What the exercise asks:
Extract exactly and only the lines from the one containing "You are a GUI" through the end of the entries below. Pictures should not appear in the copy.

Records supplied:
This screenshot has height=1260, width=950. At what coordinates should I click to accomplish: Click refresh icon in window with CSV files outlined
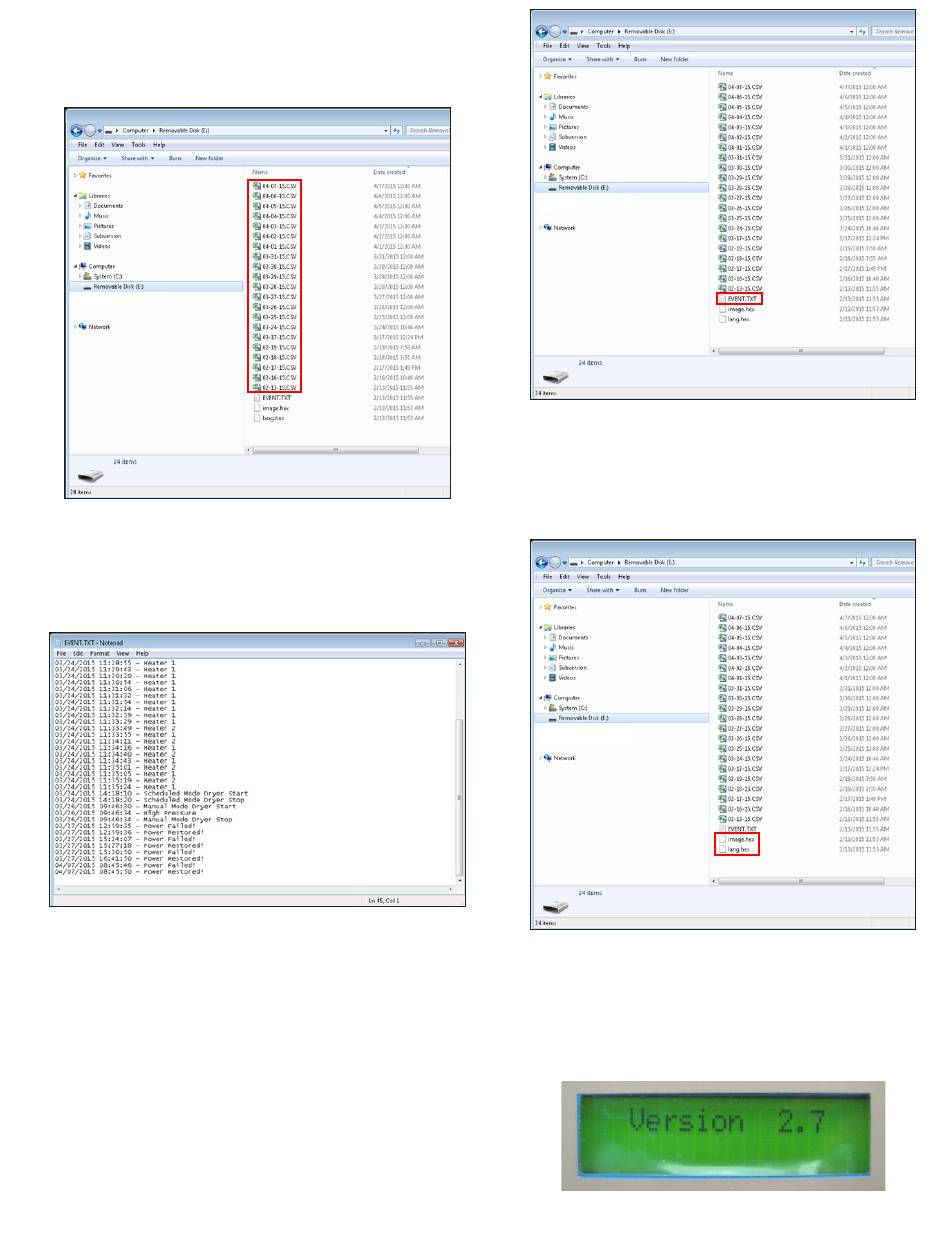point(397,131)
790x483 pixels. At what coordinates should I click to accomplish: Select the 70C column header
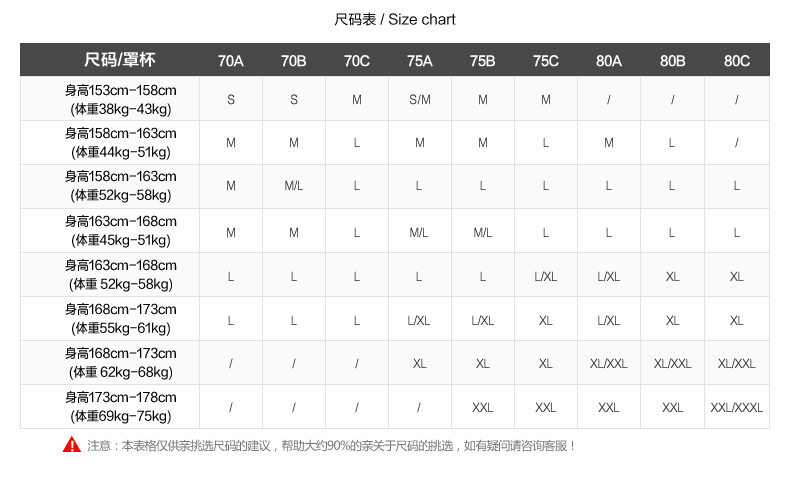pyautogui.click(x=357, y=61)

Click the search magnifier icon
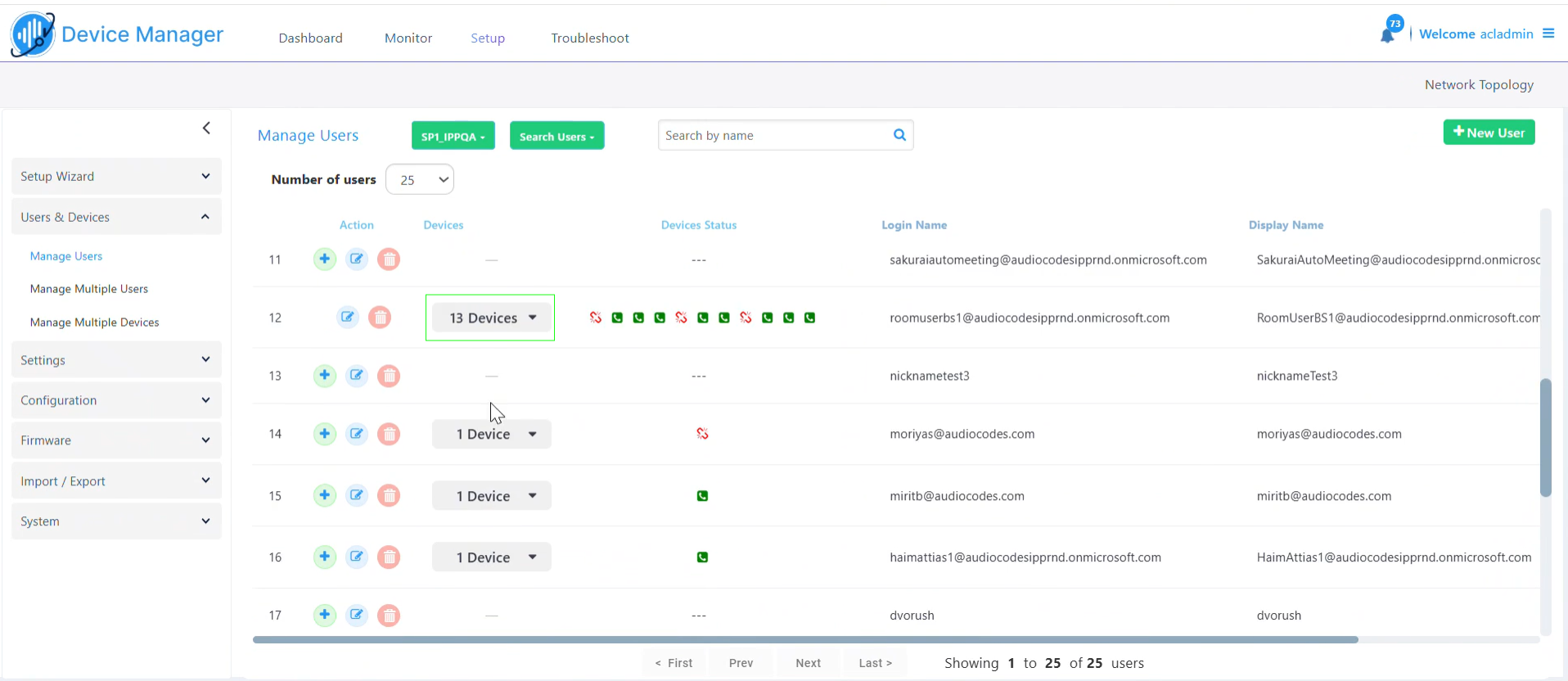click(899, 135)
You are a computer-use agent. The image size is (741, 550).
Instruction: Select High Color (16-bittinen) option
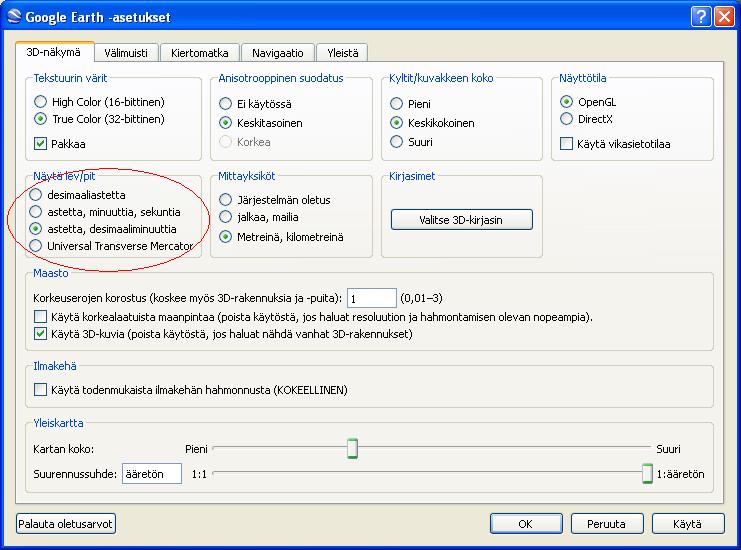[41, 102]
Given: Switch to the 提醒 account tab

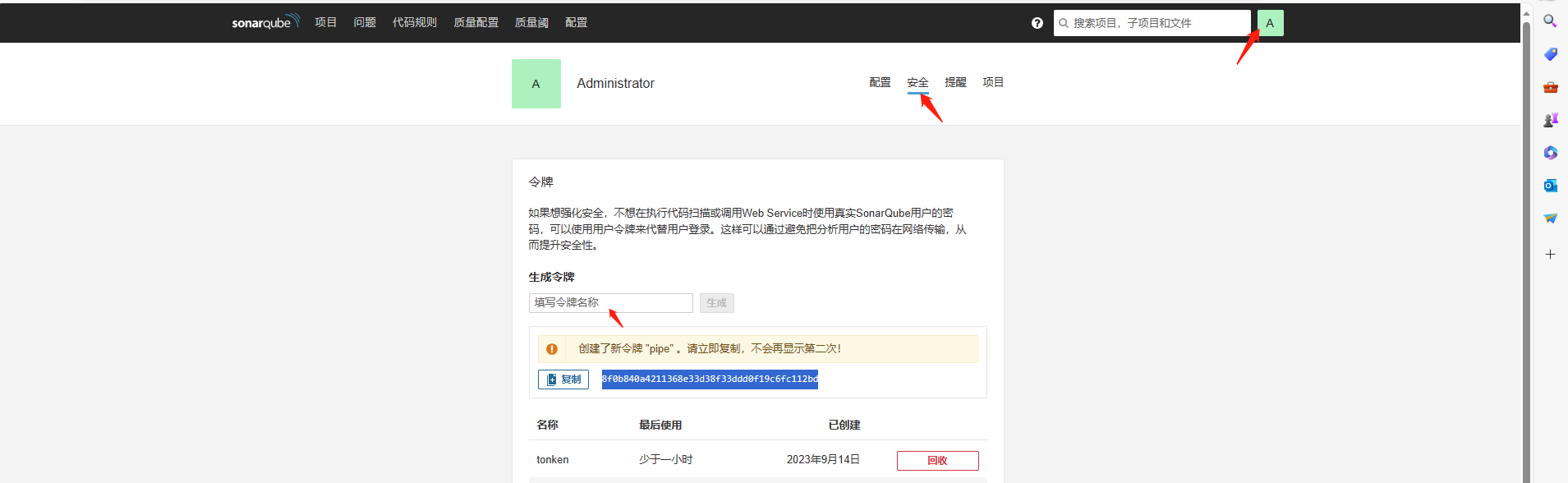Looking at the screenshot, I should pos(955,82).
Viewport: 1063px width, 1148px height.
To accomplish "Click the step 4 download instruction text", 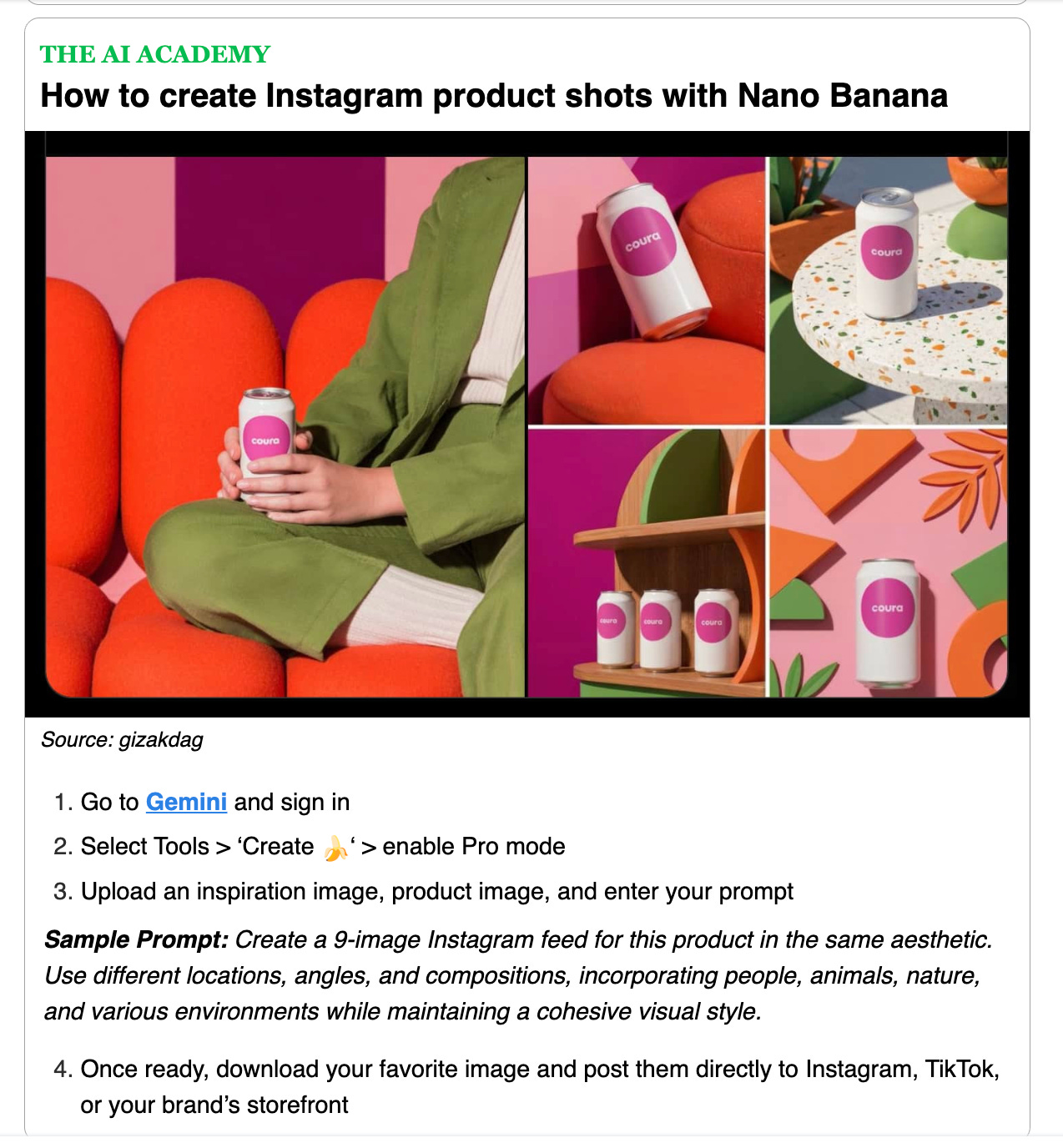I will pyautogui.click(x=540, y=1087).
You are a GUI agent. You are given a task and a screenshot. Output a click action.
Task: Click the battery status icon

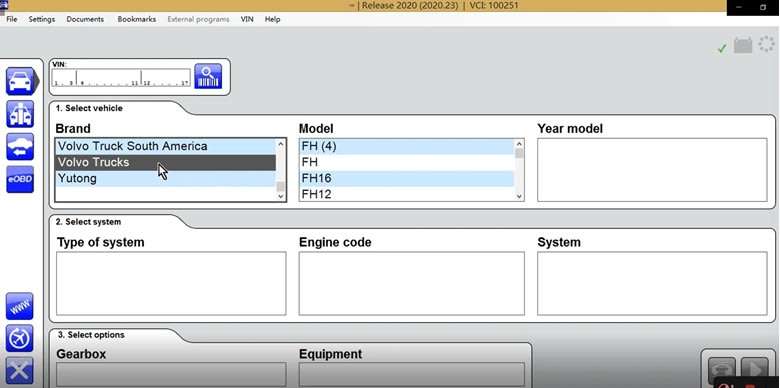coord(743,46)
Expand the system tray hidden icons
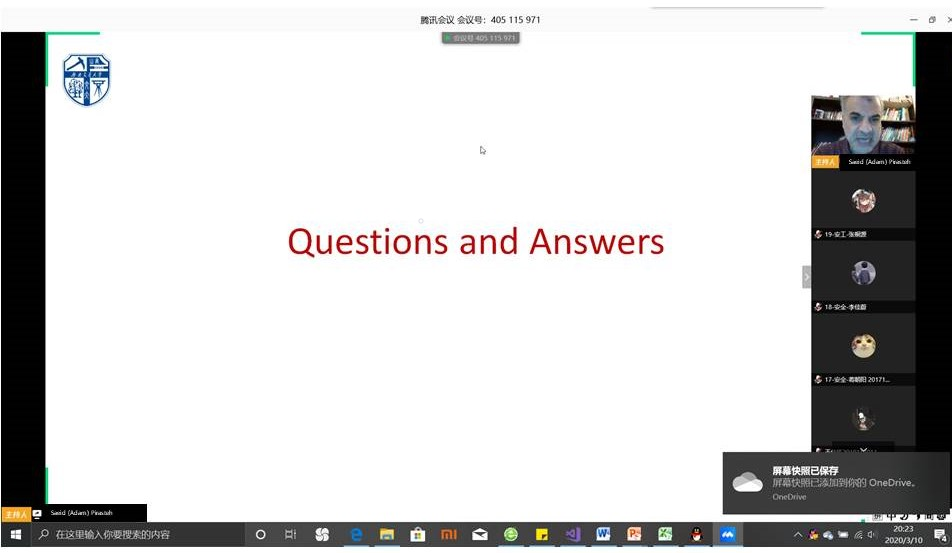Image resolution: width=952 pixels, height=553 pixels. 797,535
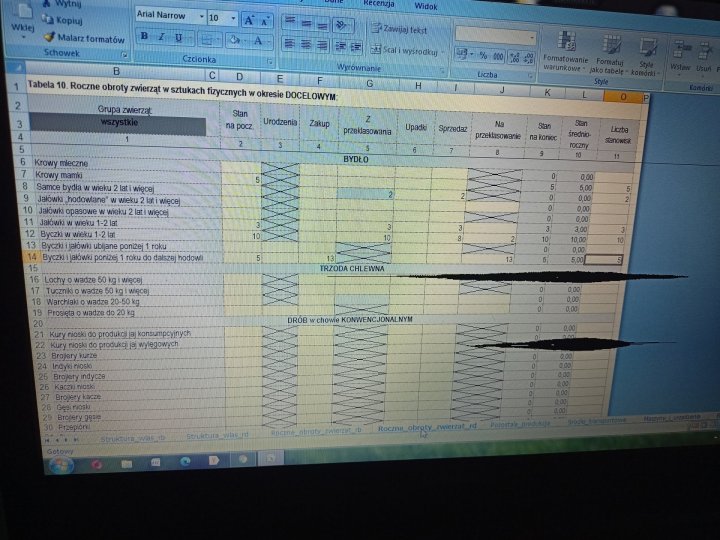The height and width of the screenshot is (540, 720).
Task: Switch to the Recenzja ribbon tab
Action: tap(378, 4)
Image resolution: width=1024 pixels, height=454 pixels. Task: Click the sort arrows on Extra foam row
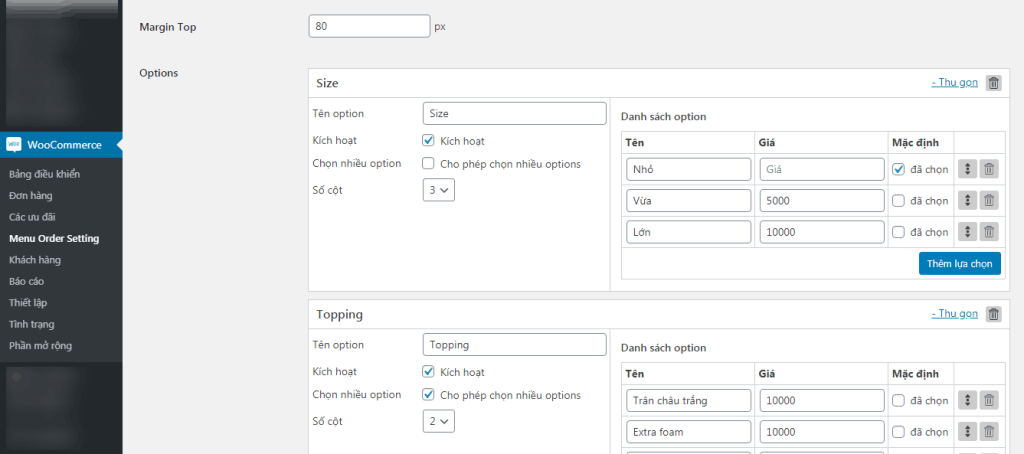[967, 432]

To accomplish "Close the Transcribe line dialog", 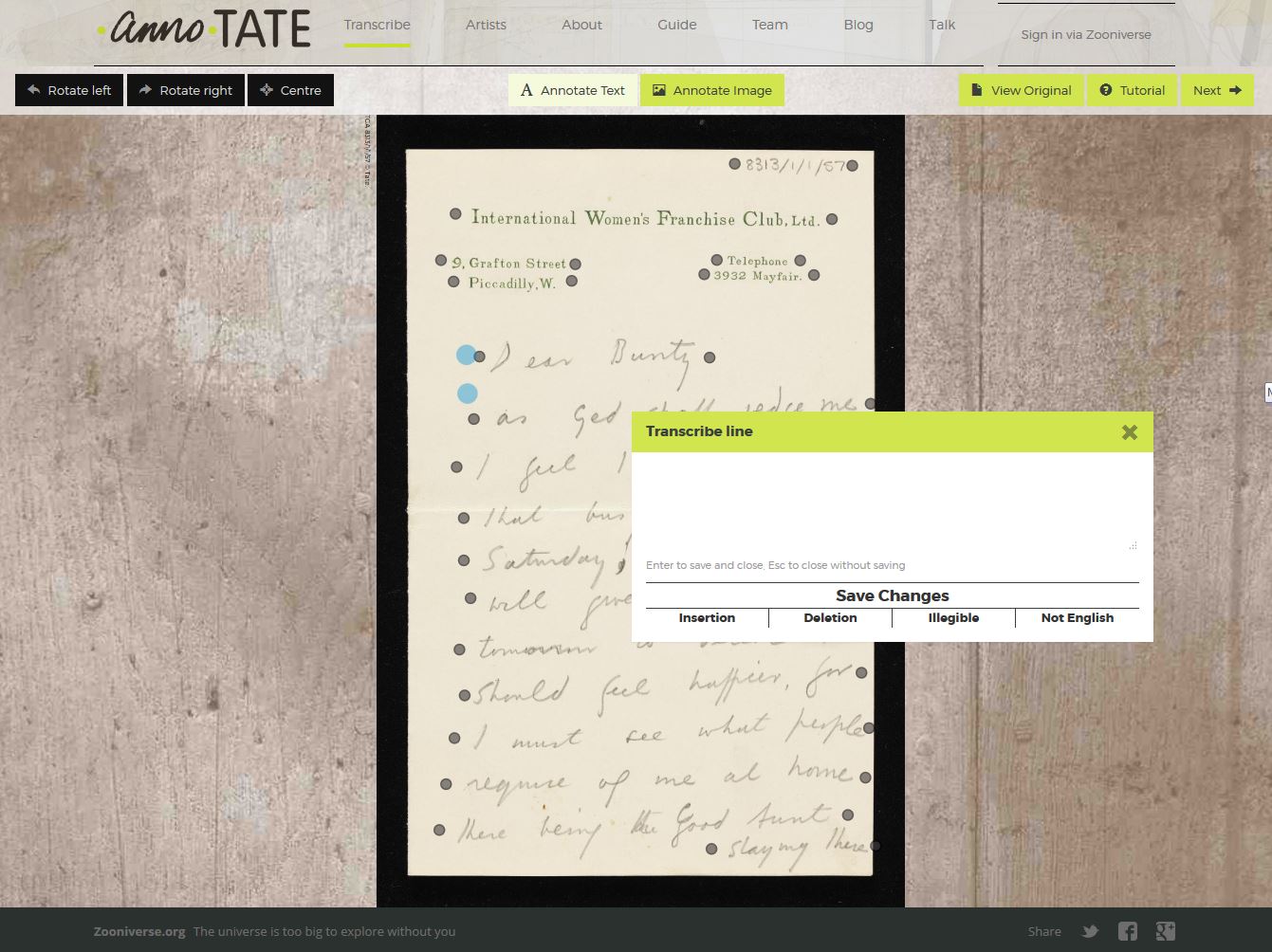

Task result:
You are a GUI agent. You are given a task and a screenshot. Output a click action.
Task: Click the battery status icon

coord(743,46)
Expand the system tray hidden icons
Image resolution: width=952 pixels, height=553 pixels. 797,535
The height and width of the screenshot is (540, 720).
Task: Switch to the Recenzja ribbon tab
Action: tap(378, 4)
Image resolution: width=1024 pixels, height=454 pixels. Task: Click the sort arrows on Extra foam row
[967, 432]

To accomplish "Close the Transcribe line dialog", 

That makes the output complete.